At length she stopped. She looked up at him and he brushed the tears from her cheeks. “Sorry,” she said. “You made me so frickin’ mad I thought I was going to kill you.”


“Yeah, join the party. Brie threatened my life.” He smiled down at her. “Thank you for not killing me,” he said. “You’re right—I have to stop smothering her, questioning her. She’s a grown woman. She’s smarter than me. I’ll try harder.”


“No trying,” she said. “Let go. When she comes to you, open your wonderful arms to her, but when she’s trying to get on with her life, toast her. Celebrate her. Let her go. And for God’s sake, please remember that you can trust Mike.”


“You’re right,” he said. “I learned my lesson. I’ll listen to you now.”


“It isn’t easy being the wise one in the marriage,” she said.


“I imagine the pressure is terrible,” he said with a smile.


She reached her fingertips up to the hair at his temples. “You’re showing a little gray here. Not much, but a little. I suppose I did that to you.”


“Probably. But I’m very tough—I can take it.”


“Oh, Jack,” she said, leaning against him again. “Please, I don’t want to ever fight with you.”


He lifted her chin with a finger. “Don’t be a candy ass. You fought good. You won, as a matter of fact.”


“But it was awful. There have been times since this thing with Brie that you’ve been so far away. It just… It frightens me.”


“You should never be afraid. Not while you’re my wife. It’s my job to make sure you’re never afraid.”


“Then know this—all I want is to die in your arms. I can’t live a day without you. Do you get that?”


He nodded, but he said, “No dying allowed. We’re going to get old and very wrinkly together. I insist on it.”


Tommy knew he was pretty obvious—he called Brenda every night. When she walked into their physics class he couldn’t suppress a huge grin—he could feel it all the way to the soles of his feet.
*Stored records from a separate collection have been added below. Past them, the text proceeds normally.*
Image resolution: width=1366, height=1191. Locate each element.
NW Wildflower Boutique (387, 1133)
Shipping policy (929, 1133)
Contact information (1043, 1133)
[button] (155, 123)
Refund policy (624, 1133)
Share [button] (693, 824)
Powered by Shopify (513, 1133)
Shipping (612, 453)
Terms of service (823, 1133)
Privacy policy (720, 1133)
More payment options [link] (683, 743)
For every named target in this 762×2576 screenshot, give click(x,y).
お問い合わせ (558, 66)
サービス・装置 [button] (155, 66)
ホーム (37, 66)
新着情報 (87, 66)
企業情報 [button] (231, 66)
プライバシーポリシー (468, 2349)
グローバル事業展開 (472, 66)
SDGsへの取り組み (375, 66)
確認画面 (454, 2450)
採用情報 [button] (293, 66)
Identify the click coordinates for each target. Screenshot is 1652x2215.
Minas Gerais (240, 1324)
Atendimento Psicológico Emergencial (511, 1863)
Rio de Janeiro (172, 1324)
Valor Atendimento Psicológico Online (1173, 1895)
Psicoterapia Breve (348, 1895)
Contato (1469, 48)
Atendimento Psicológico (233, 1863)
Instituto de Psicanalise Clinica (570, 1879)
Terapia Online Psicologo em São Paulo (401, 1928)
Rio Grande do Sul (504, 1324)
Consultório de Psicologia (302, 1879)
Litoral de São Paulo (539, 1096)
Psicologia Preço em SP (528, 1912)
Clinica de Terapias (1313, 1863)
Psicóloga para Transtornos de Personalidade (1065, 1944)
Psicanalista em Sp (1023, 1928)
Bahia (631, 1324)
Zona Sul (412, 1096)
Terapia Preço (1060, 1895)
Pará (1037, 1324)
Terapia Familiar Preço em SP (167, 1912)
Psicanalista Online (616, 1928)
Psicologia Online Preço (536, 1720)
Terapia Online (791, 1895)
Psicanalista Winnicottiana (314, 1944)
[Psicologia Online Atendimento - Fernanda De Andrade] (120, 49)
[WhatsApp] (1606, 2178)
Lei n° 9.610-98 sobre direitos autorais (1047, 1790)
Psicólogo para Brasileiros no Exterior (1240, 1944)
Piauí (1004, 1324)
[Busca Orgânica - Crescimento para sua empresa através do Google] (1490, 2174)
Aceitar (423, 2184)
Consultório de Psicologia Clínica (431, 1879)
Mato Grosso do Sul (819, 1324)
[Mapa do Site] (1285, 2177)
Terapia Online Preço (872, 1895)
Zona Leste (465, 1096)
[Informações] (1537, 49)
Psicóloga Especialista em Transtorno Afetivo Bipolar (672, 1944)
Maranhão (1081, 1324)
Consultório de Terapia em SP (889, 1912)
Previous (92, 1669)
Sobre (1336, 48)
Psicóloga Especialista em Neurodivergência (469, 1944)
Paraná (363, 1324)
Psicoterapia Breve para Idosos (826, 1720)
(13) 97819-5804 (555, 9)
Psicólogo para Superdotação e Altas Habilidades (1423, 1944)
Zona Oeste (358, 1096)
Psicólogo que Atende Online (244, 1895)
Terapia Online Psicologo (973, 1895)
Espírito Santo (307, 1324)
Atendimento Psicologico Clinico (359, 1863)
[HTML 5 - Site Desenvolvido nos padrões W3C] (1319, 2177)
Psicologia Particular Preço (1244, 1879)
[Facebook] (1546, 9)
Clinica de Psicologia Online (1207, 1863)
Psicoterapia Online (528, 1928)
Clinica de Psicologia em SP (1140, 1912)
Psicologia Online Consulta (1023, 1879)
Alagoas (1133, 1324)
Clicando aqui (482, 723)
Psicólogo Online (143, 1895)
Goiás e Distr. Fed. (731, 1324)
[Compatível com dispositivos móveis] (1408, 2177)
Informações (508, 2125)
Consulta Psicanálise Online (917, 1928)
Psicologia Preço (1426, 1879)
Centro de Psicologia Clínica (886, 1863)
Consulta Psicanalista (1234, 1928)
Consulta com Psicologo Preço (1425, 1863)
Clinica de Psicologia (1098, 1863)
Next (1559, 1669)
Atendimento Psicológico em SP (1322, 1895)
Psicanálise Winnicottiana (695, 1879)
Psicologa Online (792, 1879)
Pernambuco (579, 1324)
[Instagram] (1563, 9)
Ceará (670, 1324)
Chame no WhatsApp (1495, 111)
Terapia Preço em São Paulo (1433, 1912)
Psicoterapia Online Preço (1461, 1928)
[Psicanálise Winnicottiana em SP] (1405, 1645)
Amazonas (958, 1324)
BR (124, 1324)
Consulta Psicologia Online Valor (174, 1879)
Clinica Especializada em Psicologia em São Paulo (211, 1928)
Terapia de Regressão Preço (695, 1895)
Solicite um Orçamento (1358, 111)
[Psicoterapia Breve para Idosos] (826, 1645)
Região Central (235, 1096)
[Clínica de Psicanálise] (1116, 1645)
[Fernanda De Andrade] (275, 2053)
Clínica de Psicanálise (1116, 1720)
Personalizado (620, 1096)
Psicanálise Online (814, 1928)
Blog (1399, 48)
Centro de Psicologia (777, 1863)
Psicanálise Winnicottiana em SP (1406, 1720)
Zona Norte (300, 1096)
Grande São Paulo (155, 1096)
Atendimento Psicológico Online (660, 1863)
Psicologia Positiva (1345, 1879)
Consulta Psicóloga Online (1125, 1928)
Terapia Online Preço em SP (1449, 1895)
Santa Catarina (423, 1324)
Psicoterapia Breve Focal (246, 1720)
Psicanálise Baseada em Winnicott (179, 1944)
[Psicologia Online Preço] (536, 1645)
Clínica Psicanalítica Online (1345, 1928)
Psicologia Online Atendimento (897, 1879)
He scored a homework session with her at her house in Virgin River and it might as well have been a date at the Ritz, he was so pumped. When she walked him out to his truck, she held his hand for a few minutes.


The girl moved really slowly, and he liked that. One of these days he was going to get his arms around her, kiss her. She had to be about the prettiest girl at school. Maybe the world.


He’d like to be walking her to her classes, but the second physics was over she was surrounded by her girlfriends and whisked away, so he made do with those phone calls and after-school homework sessions. “We should go out,” he said. “You seem to be all over that bad flu.”


“There’s a dance coming up in a few weeks,” she said.


“You have a date,” he promised. “But I hate to wait that long. Maybe there’s something we can do before that. As a warm-up date?”


She laughed at him. “You’re too funny. Stop looking at me and look at your physics homework.”


Brenda’s mother stayed awfully close while he was at her house, so there was no potential for getting snugly. But he was completely okay with this, because when Brenda walked him out to his little truck there was a moment on the front porch that she let him get close. He slipped an arm around her waist. And she kind of leaned against him, so he let his lips brush softly against her cheek. “That’s nice,” he said. “Do you know your hair smells like vanilla?”